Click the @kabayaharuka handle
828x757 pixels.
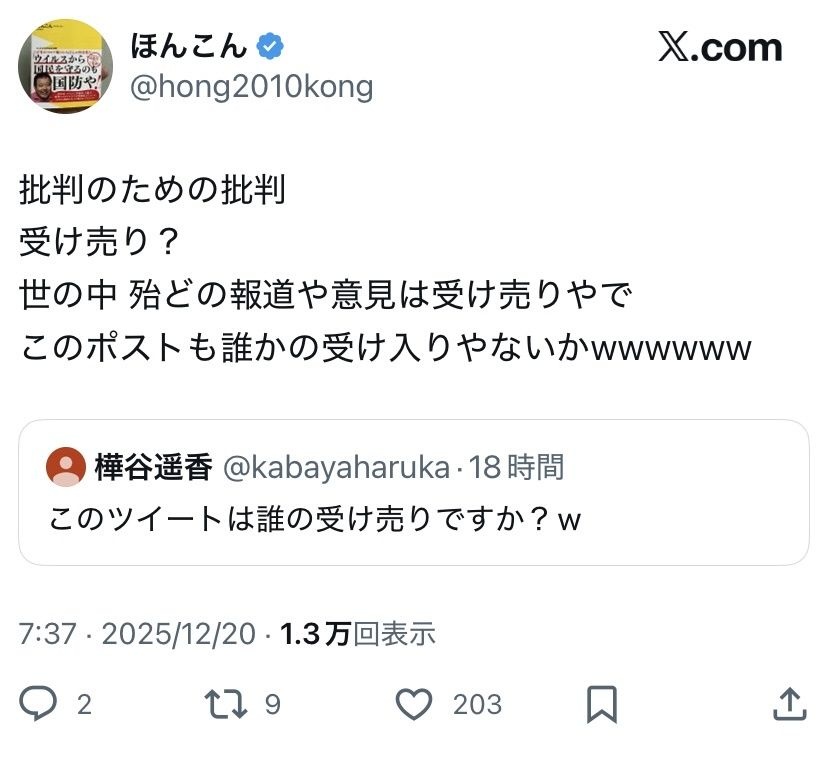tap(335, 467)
...
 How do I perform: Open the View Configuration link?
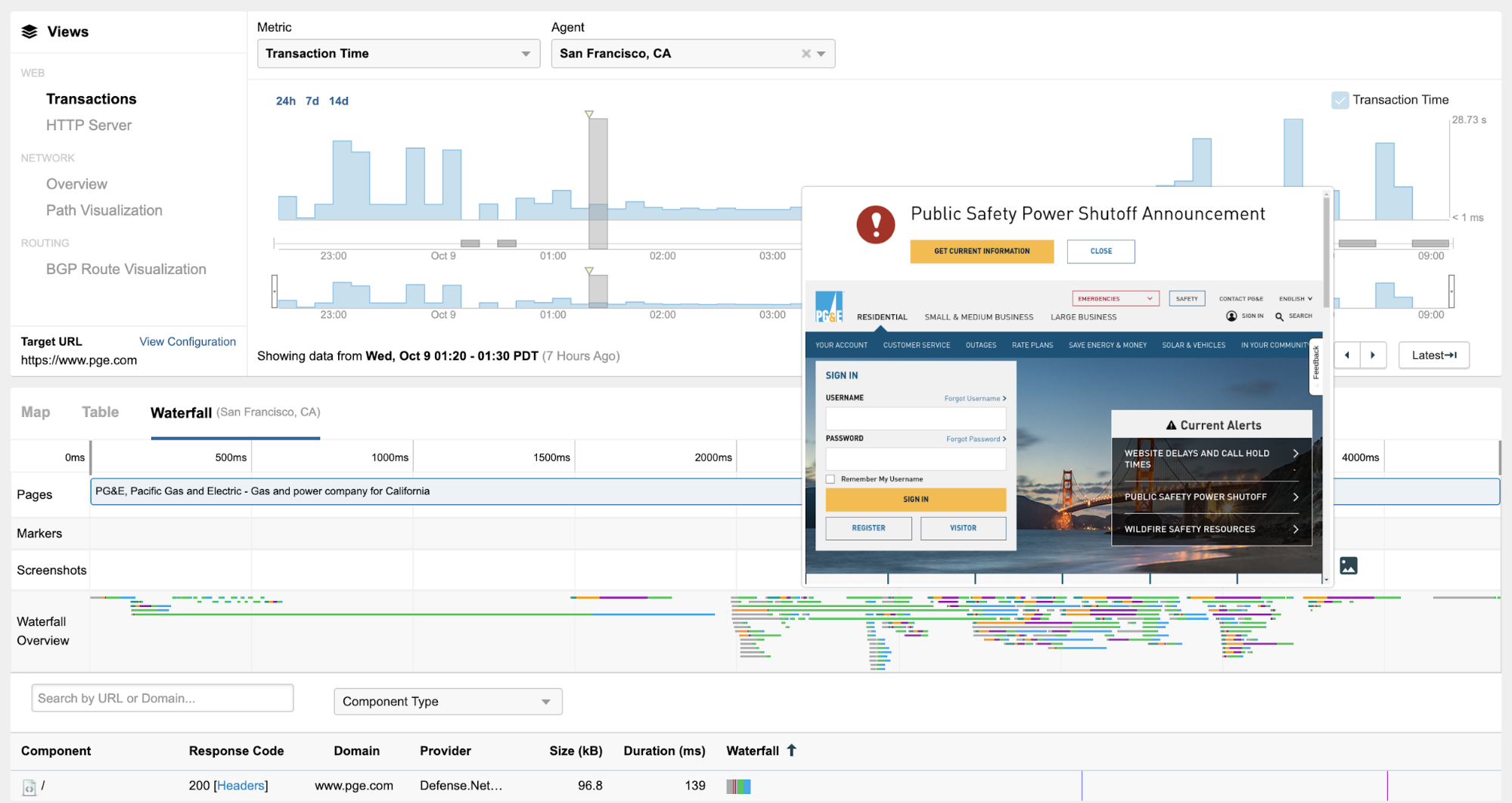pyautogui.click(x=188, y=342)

Exercise directions:
Copy the rows from the line containing "How do I perform: Open" through the line containing "pyautogui.click(x=188, y=342)", replacing "View Configuration" with "Display Settings" and keeping everything else the same. Leave out the pictures.

Answer to this problem:
 How do I perform: Open the Display Settings link?
pyautogui.click(x=188, y=342)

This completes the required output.